▸ Exercise instructions
Of the lines below, report only those that contain "word".

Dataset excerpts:

▼

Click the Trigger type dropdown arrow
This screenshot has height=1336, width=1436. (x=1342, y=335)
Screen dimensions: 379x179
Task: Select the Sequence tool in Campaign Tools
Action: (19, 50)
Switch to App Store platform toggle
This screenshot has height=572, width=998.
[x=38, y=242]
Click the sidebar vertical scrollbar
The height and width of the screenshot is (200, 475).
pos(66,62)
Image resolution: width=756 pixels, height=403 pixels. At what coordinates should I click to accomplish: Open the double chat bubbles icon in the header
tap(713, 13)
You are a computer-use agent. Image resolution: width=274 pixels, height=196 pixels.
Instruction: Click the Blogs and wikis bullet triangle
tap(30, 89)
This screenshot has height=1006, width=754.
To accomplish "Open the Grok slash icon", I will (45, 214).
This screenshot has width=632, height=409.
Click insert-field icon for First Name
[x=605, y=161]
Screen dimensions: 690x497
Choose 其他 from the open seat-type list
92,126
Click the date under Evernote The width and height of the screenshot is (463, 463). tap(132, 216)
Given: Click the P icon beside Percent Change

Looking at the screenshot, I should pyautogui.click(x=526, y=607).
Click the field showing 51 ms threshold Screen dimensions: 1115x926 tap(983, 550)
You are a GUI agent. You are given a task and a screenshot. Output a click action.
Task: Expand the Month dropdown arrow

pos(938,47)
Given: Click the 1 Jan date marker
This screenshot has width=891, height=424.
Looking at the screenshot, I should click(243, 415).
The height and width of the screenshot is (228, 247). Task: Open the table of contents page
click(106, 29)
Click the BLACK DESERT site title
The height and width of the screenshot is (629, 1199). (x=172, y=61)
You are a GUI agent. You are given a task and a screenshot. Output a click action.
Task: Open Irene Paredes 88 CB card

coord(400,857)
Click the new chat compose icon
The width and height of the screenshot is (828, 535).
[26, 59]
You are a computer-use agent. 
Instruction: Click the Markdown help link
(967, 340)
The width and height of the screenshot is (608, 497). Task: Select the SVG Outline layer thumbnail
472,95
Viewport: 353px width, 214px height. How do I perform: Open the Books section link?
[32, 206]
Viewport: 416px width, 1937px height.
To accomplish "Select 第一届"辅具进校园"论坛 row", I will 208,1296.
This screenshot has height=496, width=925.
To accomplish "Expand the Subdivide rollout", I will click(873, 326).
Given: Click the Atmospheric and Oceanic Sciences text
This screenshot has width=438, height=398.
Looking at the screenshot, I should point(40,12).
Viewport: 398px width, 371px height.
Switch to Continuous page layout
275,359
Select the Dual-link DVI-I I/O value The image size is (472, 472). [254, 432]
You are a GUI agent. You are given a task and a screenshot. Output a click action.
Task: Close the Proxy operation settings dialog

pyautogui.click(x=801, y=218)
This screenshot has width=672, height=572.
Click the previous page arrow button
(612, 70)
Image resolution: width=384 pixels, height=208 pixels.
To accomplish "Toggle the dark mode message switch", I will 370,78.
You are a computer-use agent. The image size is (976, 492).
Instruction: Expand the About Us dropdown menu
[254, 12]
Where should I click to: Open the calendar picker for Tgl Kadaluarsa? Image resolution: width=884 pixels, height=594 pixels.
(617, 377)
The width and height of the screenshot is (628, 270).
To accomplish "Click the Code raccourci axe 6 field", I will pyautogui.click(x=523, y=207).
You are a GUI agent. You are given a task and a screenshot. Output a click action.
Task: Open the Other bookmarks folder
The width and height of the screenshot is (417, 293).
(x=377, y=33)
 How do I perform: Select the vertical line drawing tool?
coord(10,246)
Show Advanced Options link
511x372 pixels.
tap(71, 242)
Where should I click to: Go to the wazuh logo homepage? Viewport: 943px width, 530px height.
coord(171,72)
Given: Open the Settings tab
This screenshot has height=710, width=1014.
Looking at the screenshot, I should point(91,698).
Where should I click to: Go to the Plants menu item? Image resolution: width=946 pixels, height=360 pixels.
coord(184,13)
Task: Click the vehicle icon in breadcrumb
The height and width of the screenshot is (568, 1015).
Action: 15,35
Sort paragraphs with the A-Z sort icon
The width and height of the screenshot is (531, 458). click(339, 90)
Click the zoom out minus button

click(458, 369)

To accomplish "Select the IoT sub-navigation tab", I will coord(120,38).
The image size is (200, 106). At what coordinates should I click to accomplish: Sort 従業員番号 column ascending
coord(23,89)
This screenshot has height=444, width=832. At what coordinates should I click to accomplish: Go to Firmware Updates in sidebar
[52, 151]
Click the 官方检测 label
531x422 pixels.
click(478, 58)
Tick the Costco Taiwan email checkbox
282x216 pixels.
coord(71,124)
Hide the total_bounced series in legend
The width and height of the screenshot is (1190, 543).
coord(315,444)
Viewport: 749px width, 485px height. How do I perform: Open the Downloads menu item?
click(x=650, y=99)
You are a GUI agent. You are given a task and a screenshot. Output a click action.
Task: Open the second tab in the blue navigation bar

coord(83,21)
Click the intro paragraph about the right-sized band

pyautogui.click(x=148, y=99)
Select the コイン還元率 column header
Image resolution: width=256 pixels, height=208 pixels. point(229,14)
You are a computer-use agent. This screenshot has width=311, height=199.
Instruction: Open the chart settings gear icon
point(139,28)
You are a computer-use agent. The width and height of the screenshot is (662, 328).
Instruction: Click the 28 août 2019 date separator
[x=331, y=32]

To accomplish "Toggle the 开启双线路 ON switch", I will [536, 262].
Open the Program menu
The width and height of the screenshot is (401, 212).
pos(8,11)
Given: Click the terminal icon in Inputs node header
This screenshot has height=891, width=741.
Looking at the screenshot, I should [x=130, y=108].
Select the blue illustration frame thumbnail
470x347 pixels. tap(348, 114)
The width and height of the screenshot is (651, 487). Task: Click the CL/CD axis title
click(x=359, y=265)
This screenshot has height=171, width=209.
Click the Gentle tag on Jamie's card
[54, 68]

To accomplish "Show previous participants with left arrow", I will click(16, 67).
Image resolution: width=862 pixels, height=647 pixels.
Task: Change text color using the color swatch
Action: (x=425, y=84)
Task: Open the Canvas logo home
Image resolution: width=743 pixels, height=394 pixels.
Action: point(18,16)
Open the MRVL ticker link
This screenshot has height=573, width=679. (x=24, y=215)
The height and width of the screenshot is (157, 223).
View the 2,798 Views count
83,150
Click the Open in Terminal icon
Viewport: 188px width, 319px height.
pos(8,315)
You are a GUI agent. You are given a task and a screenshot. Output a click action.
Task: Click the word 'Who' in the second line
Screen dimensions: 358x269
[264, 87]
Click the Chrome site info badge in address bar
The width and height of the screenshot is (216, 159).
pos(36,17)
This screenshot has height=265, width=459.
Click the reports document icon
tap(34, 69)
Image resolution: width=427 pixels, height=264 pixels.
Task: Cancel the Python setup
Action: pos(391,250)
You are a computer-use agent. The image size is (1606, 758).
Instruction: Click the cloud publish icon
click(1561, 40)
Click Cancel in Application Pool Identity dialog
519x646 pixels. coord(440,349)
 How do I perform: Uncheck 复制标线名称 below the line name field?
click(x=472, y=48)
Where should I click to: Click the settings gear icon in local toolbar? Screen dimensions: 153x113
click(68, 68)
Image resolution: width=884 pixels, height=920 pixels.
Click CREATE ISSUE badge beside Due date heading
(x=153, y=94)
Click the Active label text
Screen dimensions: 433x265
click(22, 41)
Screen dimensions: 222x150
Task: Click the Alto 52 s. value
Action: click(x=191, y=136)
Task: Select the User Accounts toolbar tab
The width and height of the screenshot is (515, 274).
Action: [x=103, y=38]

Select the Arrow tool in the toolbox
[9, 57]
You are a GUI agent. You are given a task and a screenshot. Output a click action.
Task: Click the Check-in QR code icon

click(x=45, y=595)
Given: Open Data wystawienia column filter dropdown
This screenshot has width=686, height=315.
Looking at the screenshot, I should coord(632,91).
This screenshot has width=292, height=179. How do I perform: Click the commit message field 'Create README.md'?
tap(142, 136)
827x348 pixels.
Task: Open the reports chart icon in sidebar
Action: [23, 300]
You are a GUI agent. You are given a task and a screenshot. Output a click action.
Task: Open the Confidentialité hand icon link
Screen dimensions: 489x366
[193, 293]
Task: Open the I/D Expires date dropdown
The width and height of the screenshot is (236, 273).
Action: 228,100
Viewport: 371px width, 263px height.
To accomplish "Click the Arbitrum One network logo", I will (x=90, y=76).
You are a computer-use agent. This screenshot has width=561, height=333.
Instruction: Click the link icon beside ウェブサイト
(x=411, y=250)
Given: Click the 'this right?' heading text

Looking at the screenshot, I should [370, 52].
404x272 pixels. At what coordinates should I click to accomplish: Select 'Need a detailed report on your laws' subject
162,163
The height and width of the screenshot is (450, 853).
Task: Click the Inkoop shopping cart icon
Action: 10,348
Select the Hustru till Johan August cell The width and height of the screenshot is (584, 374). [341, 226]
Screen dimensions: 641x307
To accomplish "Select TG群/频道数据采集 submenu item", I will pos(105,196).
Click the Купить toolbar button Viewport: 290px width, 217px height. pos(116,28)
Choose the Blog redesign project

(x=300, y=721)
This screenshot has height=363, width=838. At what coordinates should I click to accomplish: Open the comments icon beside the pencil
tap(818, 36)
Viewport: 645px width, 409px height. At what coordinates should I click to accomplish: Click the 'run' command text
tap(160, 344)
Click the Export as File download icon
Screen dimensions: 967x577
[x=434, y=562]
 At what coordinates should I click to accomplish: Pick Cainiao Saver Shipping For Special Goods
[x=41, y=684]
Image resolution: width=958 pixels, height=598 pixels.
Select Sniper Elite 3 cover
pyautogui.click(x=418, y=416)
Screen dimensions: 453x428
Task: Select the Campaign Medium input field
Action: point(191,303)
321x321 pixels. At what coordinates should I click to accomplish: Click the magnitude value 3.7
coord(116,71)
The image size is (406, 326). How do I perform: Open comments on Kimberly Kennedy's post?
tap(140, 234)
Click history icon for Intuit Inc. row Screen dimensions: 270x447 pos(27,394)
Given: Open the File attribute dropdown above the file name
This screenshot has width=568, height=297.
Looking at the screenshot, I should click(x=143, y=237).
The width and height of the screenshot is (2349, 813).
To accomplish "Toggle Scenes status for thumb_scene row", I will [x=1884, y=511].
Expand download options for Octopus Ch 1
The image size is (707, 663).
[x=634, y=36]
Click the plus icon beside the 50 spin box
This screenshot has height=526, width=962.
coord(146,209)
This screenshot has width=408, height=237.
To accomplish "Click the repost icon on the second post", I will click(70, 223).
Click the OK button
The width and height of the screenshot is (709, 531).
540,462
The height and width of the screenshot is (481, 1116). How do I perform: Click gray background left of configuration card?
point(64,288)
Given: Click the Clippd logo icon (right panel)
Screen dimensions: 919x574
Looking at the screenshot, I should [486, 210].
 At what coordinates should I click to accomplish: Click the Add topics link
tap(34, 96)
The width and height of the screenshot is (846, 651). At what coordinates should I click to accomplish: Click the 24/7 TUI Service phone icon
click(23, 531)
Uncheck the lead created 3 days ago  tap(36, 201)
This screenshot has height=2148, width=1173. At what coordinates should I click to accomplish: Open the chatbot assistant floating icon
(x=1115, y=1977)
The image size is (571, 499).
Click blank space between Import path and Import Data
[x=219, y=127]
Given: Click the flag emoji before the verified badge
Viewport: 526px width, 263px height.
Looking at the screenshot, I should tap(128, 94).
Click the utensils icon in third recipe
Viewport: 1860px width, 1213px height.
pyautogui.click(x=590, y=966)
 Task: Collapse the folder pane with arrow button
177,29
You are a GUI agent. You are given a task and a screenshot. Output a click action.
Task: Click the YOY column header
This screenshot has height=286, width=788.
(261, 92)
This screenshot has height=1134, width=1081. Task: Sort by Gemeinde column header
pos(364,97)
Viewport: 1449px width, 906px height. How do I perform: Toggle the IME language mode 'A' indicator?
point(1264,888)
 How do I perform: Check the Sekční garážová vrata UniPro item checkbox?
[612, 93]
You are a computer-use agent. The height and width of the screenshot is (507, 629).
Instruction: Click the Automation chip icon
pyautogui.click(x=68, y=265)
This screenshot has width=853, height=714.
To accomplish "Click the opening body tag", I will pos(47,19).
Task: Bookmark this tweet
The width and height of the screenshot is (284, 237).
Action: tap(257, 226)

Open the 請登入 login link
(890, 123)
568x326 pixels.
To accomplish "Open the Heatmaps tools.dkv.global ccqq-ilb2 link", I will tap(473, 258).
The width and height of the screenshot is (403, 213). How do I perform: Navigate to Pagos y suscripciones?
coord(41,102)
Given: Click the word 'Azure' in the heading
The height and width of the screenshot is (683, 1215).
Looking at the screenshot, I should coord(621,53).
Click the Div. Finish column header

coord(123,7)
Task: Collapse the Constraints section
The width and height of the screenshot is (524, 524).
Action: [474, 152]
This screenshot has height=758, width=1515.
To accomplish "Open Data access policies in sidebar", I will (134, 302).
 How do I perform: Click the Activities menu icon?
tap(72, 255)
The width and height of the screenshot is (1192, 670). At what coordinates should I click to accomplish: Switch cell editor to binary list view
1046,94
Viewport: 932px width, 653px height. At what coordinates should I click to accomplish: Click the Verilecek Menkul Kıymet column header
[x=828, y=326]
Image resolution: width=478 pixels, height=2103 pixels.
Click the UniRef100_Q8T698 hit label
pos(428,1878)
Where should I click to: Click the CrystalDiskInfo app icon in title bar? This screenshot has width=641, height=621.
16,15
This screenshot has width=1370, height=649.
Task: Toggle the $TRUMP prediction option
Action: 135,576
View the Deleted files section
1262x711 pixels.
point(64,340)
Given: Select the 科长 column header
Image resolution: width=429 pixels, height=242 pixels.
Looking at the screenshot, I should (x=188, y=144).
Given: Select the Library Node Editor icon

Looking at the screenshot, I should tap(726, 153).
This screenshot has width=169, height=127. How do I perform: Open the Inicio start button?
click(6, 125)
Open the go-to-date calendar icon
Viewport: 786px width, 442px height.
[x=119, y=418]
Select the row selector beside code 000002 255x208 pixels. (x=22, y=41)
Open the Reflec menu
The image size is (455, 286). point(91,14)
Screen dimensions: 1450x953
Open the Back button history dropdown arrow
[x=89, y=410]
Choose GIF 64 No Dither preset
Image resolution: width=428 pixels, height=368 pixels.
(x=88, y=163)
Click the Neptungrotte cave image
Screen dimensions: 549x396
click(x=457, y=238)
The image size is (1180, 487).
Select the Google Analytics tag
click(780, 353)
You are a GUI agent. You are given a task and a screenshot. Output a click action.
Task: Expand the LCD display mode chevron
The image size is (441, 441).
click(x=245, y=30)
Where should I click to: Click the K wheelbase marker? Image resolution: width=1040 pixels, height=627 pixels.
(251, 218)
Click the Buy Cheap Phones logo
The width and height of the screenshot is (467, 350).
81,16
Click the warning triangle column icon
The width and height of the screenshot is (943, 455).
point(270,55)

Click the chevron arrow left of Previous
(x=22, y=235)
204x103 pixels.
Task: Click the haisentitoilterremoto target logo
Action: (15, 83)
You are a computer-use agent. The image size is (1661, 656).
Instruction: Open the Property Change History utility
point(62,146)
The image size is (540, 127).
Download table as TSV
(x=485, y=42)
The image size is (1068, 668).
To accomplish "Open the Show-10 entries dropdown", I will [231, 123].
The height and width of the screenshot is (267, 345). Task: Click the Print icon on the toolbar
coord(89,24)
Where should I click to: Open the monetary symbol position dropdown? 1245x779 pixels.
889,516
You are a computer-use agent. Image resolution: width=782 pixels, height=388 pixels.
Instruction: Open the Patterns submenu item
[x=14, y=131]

▲

▸ Task answer
Task: Click the word 'Who' in the second line
Given: Click the word 'Azure' in the heading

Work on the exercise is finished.